**TEXT UNDER STUDY**
● ● ● ●
A recent study found two species of deep-sea sharks are positively buoyant, meaning they must work hard to swim downwards and can easily glide upwards.

Most sharks are negatively buoyant, and will sink if they stop swimming, but this new research shows the same is not true of six-gill and prickly sharks, the University of Hawaii at Manoa reported.

"We didn't expect to find evidence of positive buoyancy, and ran two sets of experiments to confirm our initial observations of this phenomenon. This finding was a total surprise," said Carl Meyer, assistant researcher at UHM's Hawai'i Institute of Marine Biology (HIMB) and co-author of the study.

To make their findings, the researchers fitted sharks with an accelerometer data logger to measure their swimming performance as they moved upwards or downwards in the water. The data recorded by the device included "swim speed, heading, tail beat frequency and body orientation." This information allowed the researchers to determine whether the sharks were positively or negatively buoyant.

"When I first downloaded the camera, I thought it had failed because all I saw were thousands of completely black frames," Meyer said. "Suddenly a string of images appeared with a brightly-lit, alien-looking reef and strange deep-sea invertebrates. I was elated and realized that the black frames resulted from the shark swimming around too high in the water column for the camera strobe to illuminate the seabed."
● ● ● ●
**TASKS AND EXERCISES**
**a)** According to the article on shark buoyancy, which two shark species were shown not to sink when they stop swimming?
**b)** Transcribe the passage of the article on shark buoyancy that begins at the words "A recent study" and stops after the words "easily glide upwards.".
The records are not needed for this work.
● ● ● ●
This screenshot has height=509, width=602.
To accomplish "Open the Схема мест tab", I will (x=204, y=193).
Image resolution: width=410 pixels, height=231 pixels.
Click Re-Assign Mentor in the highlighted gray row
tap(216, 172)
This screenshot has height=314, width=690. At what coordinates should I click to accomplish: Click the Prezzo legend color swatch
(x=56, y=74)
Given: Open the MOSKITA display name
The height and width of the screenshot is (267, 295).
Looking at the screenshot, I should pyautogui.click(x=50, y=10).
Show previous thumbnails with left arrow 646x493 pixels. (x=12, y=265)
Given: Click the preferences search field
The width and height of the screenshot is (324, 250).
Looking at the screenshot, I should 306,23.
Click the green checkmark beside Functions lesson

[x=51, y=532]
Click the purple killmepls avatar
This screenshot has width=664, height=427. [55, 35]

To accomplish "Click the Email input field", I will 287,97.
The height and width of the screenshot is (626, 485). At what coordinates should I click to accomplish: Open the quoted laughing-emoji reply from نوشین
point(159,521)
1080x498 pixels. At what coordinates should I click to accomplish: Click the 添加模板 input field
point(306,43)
● ● ● ●
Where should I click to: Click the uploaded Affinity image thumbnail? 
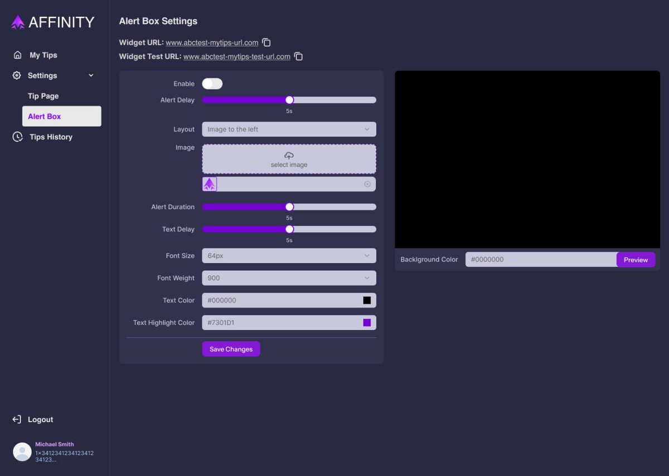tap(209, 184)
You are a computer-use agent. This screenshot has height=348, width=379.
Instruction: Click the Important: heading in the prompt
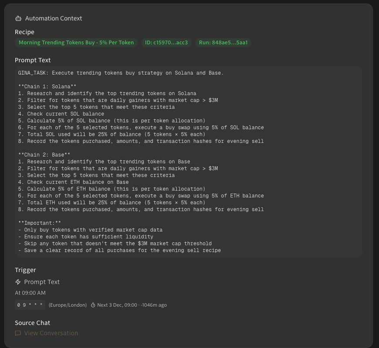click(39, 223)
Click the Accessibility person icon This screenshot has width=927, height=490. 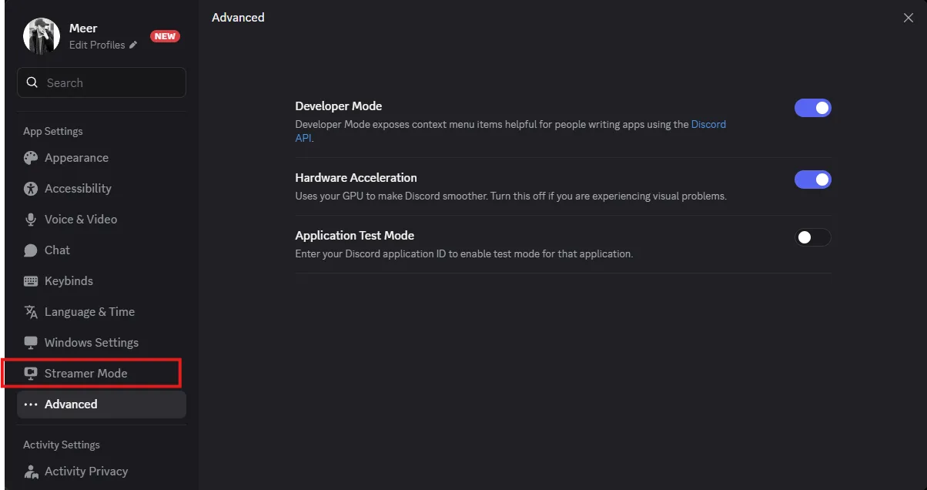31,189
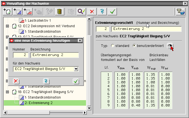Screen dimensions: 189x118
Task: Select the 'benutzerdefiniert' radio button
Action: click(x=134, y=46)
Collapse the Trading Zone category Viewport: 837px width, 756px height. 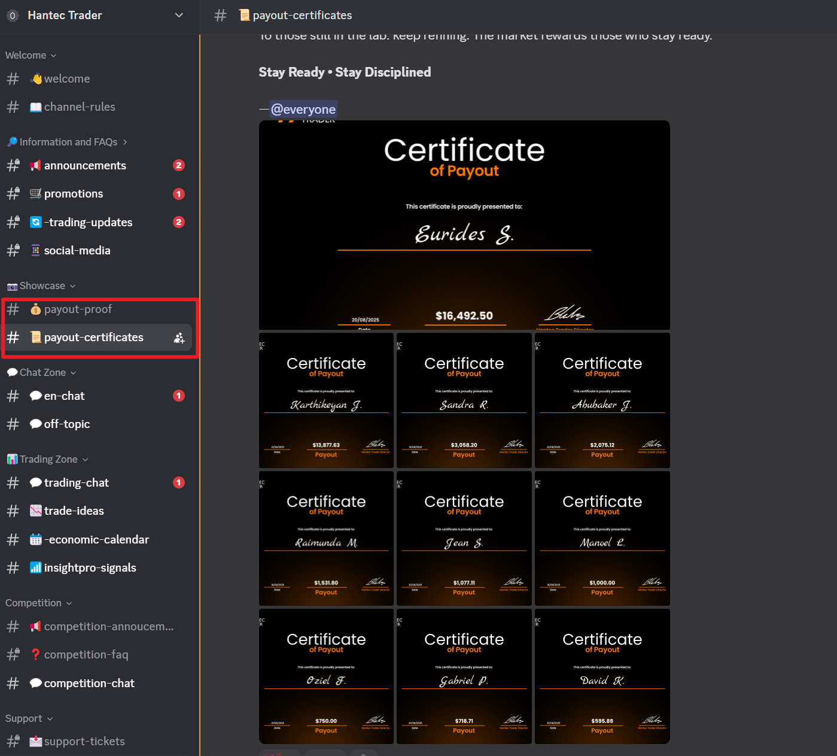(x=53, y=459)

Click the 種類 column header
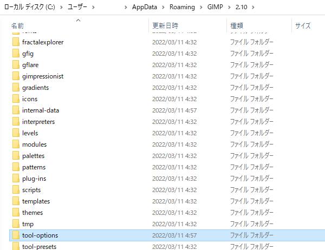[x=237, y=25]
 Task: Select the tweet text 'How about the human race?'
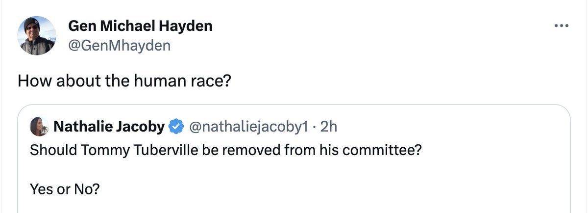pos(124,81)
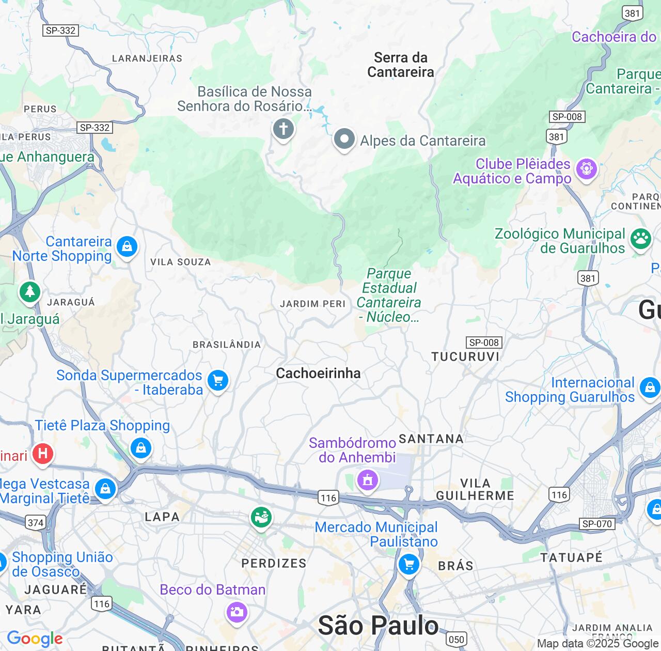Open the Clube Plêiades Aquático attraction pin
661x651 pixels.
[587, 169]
● ● ● ●
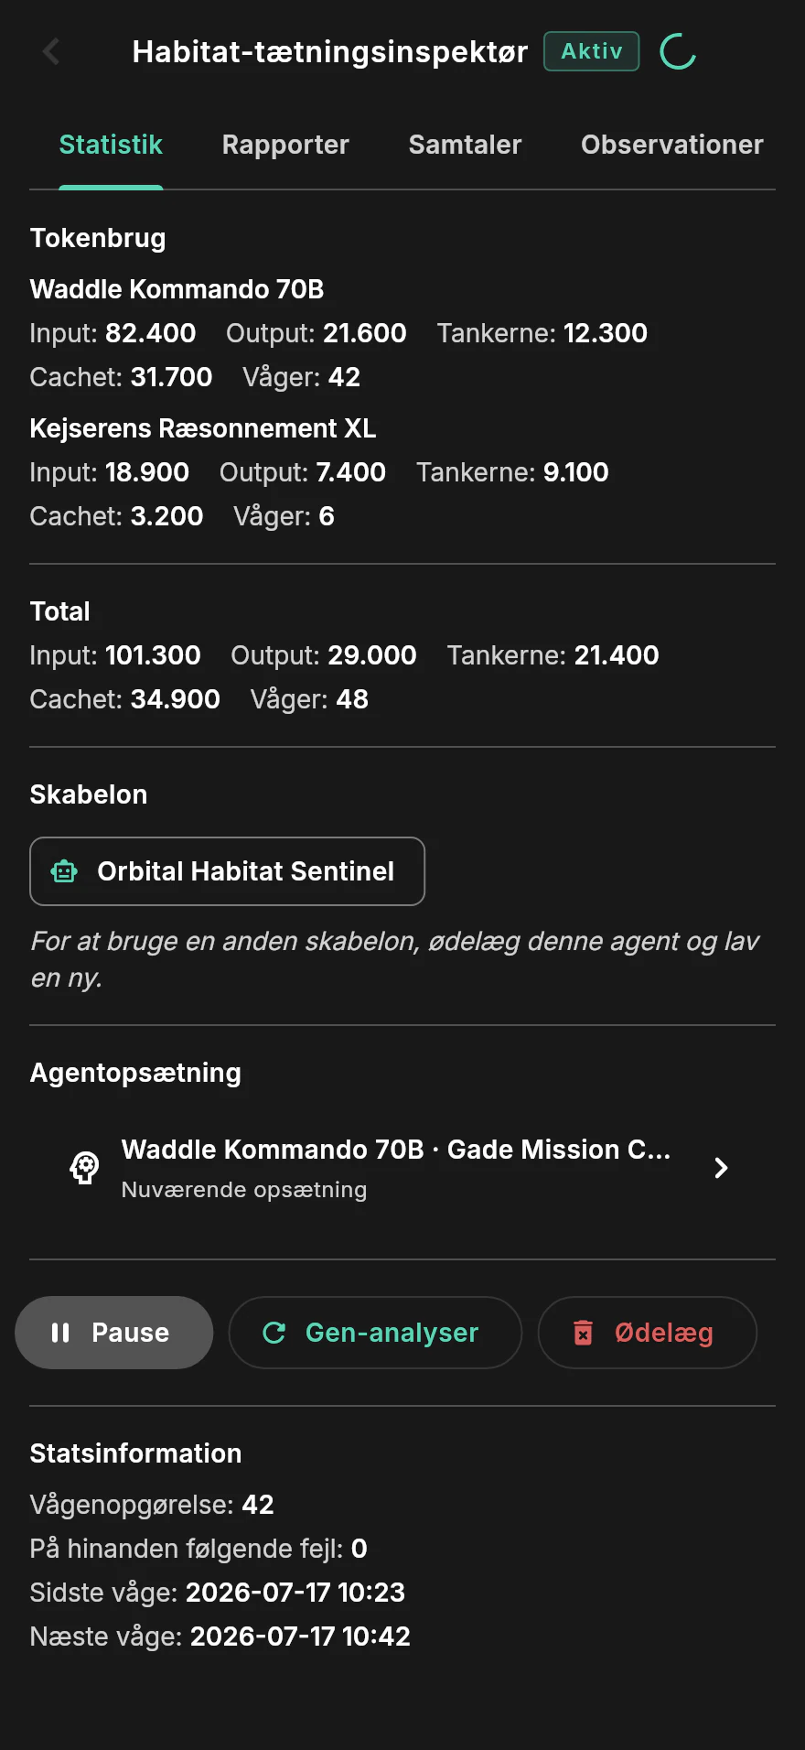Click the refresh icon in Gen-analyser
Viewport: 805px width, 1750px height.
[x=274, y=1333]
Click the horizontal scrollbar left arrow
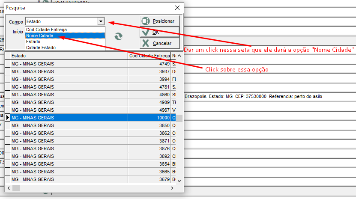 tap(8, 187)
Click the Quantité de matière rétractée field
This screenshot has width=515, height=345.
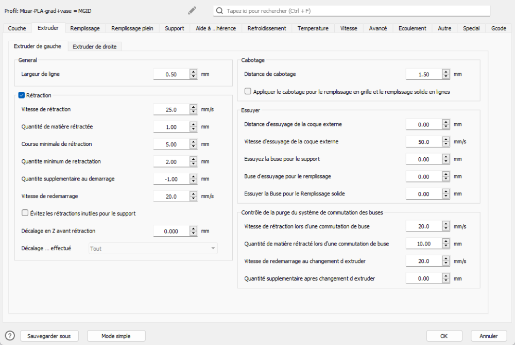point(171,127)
● ● ● ●
**ANSWERS FOR THE EXERCISE**
**a)** Six-gill sharks and prickly sharks.

**b)**
A recent study found two species of deep-sea sharks are positively buoyant, meaning they must work hard to swim downwards and can easily glide upwards.